Il y a urgence ! Il reste 17 jours pour s’inscrire sur les listes. Chaque jour, nous allons à la rencontre d’une nouvelle association sur le terrain. Si dans chaque cité, une association s’engage, nous aurons une chance d’atteindre notre objectif commun. Nous avons déjà établi un partenariat avec le « Mouvement pour une citoyenneté active», les associations Collectif Banlieues respect , » L’égalité d’abord ! » …
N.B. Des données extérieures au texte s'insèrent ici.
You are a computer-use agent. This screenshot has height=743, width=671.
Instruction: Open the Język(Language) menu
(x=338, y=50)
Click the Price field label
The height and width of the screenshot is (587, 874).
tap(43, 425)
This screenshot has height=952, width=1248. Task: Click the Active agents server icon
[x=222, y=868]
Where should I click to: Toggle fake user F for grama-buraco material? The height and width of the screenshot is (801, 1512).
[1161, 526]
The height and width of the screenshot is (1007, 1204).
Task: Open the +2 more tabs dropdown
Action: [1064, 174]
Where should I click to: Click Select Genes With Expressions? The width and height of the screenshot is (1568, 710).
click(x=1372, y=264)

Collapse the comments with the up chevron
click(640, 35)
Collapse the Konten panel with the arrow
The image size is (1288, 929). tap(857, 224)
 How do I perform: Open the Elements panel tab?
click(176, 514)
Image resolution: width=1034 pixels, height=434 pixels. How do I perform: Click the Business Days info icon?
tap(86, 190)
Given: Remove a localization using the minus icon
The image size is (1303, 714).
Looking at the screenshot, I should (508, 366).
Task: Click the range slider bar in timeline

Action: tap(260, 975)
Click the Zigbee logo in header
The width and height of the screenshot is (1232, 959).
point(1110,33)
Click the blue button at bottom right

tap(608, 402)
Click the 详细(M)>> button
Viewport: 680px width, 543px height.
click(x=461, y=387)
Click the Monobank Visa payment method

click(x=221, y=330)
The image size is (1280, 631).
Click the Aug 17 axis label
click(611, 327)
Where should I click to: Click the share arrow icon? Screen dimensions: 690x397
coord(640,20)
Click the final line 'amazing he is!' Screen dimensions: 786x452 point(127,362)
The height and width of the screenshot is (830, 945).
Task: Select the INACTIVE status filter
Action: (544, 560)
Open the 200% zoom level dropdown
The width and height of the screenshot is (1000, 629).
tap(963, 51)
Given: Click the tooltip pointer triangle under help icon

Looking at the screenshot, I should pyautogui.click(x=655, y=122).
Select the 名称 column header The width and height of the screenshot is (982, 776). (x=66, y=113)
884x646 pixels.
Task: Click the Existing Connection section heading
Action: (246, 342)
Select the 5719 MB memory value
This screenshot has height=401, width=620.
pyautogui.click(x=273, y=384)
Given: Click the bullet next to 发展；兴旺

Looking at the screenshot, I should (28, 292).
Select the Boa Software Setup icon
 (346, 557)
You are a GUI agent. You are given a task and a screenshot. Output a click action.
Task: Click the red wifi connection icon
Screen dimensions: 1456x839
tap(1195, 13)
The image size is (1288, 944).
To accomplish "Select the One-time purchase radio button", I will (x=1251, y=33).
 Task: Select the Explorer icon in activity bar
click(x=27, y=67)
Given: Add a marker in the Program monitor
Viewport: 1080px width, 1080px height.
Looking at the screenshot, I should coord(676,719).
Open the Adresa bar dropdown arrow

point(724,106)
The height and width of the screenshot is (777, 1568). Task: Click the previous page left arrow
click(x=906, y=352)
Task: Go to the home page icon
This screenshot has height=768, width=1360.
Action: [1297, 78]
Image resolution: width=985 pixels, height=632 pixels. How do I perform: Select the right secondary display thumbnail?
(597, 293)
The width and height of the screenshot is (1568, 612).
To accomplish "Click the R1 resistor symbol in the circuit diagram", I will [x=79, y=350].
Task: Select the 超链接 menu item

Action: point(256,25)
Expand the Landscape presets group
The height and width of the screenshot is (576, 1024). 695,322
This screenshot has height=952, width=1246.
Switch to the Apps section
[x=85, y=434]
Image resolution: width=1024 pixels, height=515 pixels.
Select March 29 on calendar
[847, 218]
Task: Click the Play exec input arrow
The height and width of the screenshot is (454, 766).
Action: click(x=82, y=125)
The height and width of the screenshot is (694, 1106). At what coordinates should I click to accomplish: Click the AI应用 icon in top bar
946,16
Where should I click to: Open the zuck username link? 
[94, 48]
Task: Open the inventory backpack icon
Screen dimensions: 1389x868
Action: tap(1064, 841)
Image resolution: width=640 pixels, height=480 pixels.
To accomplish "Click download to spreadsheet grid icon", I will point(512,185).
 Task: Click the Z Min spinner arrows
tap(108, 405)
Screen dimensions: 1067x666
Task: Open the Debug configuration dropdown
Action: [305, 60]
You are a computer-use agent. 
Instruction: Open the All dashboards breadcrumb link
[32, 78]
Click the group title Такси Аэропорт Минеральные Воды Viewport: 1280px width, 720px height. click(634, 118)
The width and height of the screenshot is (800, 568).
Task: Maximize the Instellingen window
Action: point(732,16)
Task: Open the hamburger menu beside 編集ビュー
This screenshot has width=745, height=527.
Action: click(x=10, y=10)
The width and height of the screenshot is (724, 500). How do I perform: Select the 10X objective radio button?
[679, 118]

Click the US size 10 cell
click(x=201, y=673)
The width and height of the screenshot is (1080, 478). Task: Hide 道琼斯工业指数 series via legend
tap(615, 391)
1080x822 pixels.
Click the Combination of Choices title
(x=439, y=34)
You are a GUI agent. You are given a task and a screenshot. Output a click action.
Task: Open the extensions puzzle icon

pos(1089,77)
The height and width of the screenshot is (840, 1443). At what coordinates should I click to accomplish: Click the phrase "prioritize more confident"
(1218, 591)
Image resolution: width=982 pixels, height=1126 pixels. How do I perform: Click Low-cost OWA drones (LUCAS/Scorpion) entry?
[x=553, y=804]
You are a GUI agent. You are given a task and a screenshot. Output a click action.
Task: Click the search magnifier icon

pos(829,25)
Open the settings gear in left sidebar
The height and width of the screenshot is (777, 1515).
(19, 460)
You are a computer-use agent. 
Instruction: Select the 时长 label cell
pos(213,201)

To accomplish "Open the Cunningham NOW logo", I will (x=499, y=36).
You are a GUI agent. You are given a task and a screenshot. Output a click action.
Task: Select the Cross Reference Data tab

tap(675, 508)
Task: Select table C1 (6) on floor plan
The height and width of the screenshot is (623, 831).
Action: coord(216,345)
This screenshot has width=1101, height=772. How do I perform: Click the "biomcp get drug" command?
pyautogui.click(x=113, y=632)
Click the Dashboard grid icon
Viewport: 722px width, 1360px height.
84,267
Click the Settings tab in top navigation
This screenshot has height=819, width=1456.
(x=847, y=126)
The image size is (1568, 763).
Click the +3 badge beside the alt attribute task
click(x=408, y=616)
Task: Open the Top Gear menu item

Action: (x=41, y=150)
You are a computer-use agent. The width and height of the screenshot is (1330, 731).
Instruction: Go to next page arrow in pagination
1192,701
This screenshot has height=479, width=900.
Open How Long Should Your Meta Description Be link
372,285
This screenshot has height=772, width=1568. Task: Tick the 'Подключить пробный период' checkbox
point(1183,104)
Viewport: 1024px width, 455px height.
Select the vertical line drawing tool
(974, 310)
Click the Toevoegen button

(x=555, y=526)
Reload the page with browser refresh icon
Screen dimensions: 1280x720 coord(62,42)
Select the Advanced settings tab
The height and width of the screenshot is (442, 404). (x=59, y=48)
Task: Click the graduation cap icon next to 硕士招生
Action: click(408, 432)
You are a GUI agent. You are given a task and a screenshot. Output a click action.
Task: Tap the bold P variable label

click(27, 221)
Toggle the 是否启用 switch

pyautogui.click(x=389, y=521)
Notre combat ne s’arrête pas le 30 décembre. Trois membres de l’association « votez banlieues » vont se rendre de Paris à Strasbourg à pied, ce samedi après une distribution de tracts au marché de Montreuil en compagnie d’une dizaine d’associations. Le but de cette marche est de reprendre la marche pour l’égalité de 1983 qui est partie de Marseille pour atteindre Paris. Il s’agit, à travers cette longue épreuve, d’accompagner le compte à rebours, en espérant que des initiatives en faveur des inscriptions naîtront partout sur l’Hexagone (le 30 décembre est la date limite pour les inscriptions sur les listes électorales).
Si cette initiative vous intéresse, vous pouvez y participer de près ou de loin avec votre temps, vos talents, vos écrits, vos idées, vos réseaux, vos soutiens financiers… Cette marche se veut un acte concret de foi en la France. Il semblerait que de la force du désespoir surgisse l’espérance. Alors, pour reprendre le fameux vers de Rouget de Lisle, nous disons : « Marchons, marchons jusqu’à Strasbourg ! ».